However, this association may be confounded by differences in the number of trials completed between groups. Therefore, an additional between subjects’ analysis of the high and low response groups was limited to the first five trials of each session, the minimum number of trials completed by all animals across all sessions. The high response group still displayed a greater O2 response, during these trials, compared to the low response group (Figure 4f). The measured current in the first five trials was significantly affected by both time post‐reward (F 59,767 = 5.562, p = 0.001; partial eta squared = 0.300) and response group (F 1,13 = 6.210, p = 0.023; partial eta squared = 0.323). There was also a significant interaction between time post‐reward and response group upon the measured current (F 59,767 = 1.543, p = 0.007; partial eta squared = 0.106). In low responding rats, no significant positive or negative change from baseline was observed. In high responding rats, there was an early significant increase in O2 responses. The measured current was significantly greater than baseline for the first 15 s analysed (all p < 0.05, Figure 4f). No other time points differed significantly from baseline. High responding rats displayed significantly greater O2 responses, compared to low responders from 5.5 s to 16 s post‐reward (all p < 0.05). Again, both peak O2 response (t 13 = 3.911, p = 0.002; Figure 4g) and AUC (t 13 = 2.613, p = 0.021, Figure 4h) were significantly greater in high responding rats.
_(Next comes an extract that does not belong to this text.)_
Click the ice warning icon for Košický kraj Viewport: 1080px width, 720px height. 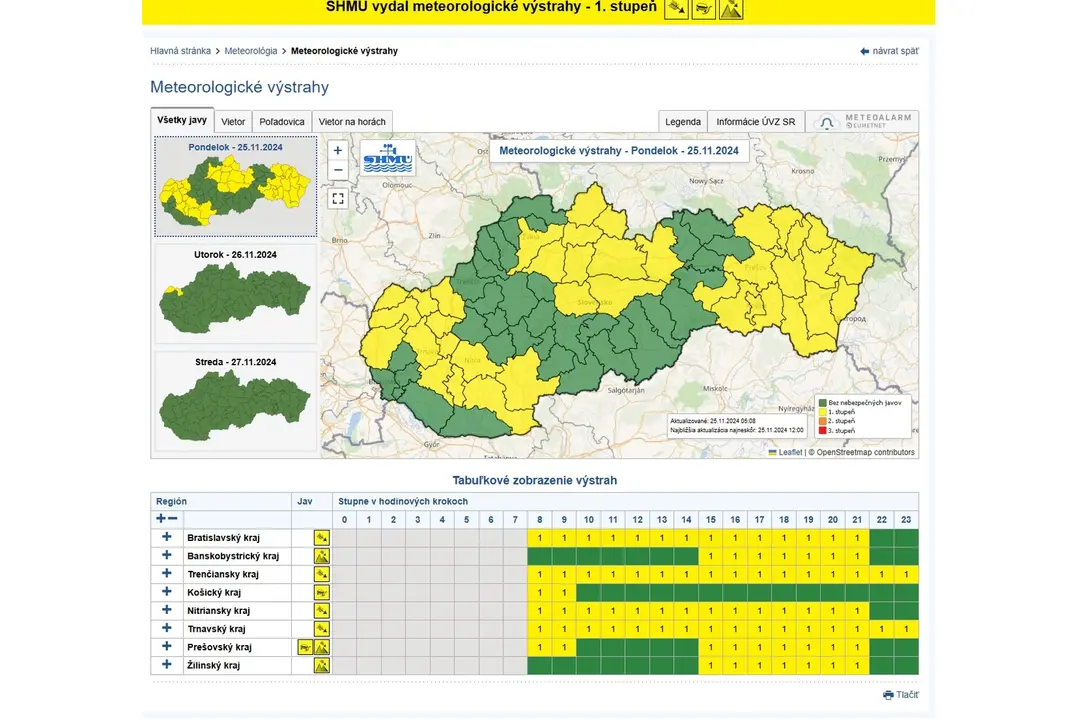pos(321,592)
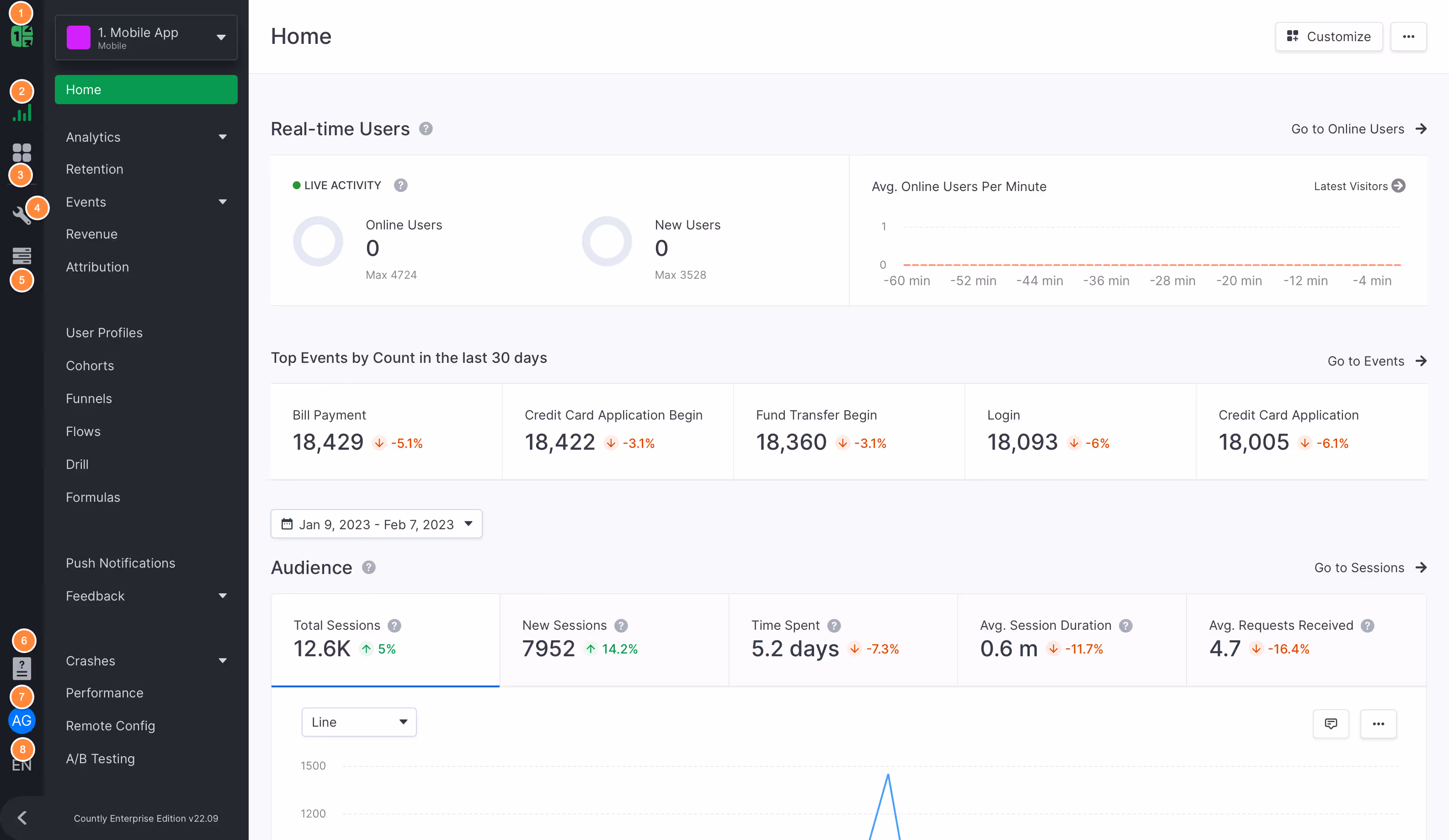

The time courses for the mean OFC responses following reward were also analysed. The measured current was significantly affected by time post‐reward (F 59,472 = 21.024, p = 0.001; partial eta squared = 0.724), but not by response group (F 1,8 = 0.143, p = 0.715; partial eta squared = 0.018). There was, however, a significant interaction between response group and time (F 29,472 = 1.469, p = 0.017; partial eta squared = 0.281).There was no significant difference between groups at any time point in the measured current (all comparisons p > 0.05). In contrast to the NAc, as shown in Table 1, there were also no significant differences in the extracted measures OFC O2 responses between high and low performing groups (AUC: [t 8 = 0.813, p = 0.440]; peak response: [t 8 = 0.475, p = 0.647]). There were also no correlations between breakpoint and the parameters of the OFC O2 reward response (Table 1).

Table 1

The association between behavioural performance and parameters of the orbitofrontal cortex (OFC) O2 reward response

OFC	Low responders	High responders	Correlation with breakpoint, r (p‐value)
Peak response	2.60 ± 0.40	2.92 ± 0.53	0.431 (0.214)
AUC	44.72 ± 10.05	53.00 ± 8.97	0.435 (0.209)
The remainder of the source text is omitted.